Jana Hirschtick, PhD, a social epidemiologist specializing in design and analysis of population health surveys at Advocate Aurora, presented her work to identify disparities based on population-health surveys and community-driven work. Her ongoing work surveys Black adults’ health behaviors with relation to COVID-19. She is also trying to understand continuing post-illness symptoms, commonly called Long COVID, which she suspects may be multiple, distinct syndromes.

Gina Green-Harris, MBA, co-lead of ICTR’s Just Research program, spoke about her study on the structures and processes of community advisory boards in research. She advocates for standardized methods to evaluate community advisory boards and undertakes research to understand the perspectives and motivations of advisory board members.

Environmental Health

Marybeth Ingle, PhD, a research science associate at Advocate Aurora, presented her work on health disparities, cancer epidemiology, and chronic health. She currently focuses on research on methods for maximizing the uses and effectiveness of electronic health records with a focus on the frequency with which records are updated.

Aging and Care Transition

Dorothy Farrar-Edwards, PhD, Vilas Distinguished Achievement Professor of kinesiology and medicine at UW-Madison, presented on her recent work on functional performance, caregiver burden, and treatment outcomes in populations ranging from those experiencing normal aging to patients affected by neurological diseases such as Alzheimer’s and stroke. She began collecting hospital data on a novel performance measure relating to “brain fog” in September 2023.
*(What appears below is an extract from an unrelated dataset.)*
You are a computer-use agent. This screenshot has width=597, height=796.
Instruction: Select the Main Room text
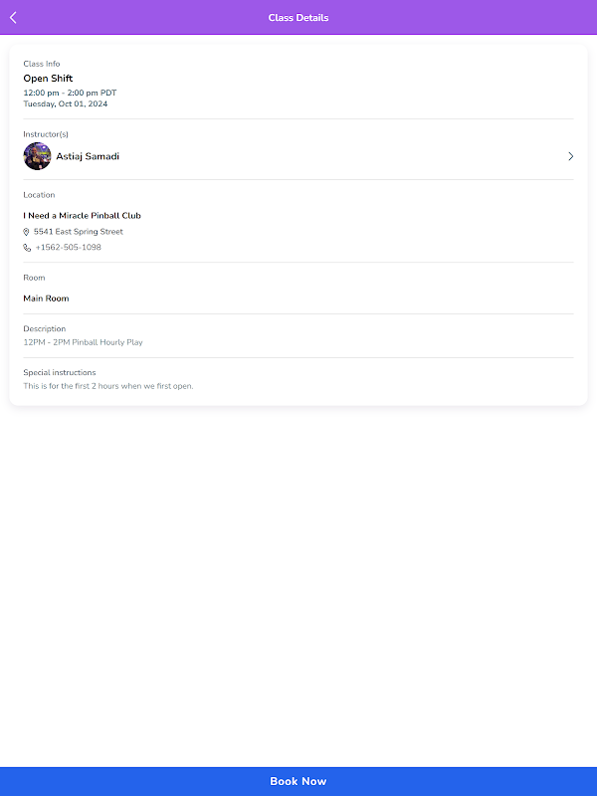point(46,299)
Michelle Simpson, PhD, a senior research scientist at Advocate Aurora, discussed her work on dementia and the HELP program, which aims to decrease delirium among hospital patients. She is currently scaling her study to determine the program’s effect in home care settings. She is also studying the rate of follow up for older adults following emergency room referrals.

Health System Science

Majid Afshar, MD, associate professor of pulmonary and critical care in the UW-Madison Department of Medicine, presented on ICTR’s endeavors to advance Learning Health System tools and concepts at UW-Madison and the UW Health System. He is currently working to bring the Learning Health System to inpatient settings.

Eva Chang, PhD, a research scientist associate at Advocate Aurora, discussed her work on telemedicine use among disadvantaged and vulnerable populations. She is interested in how visit mode affects health outcomes and believes that there is a need to better understand the quality of telemedicine relative to in-person visits.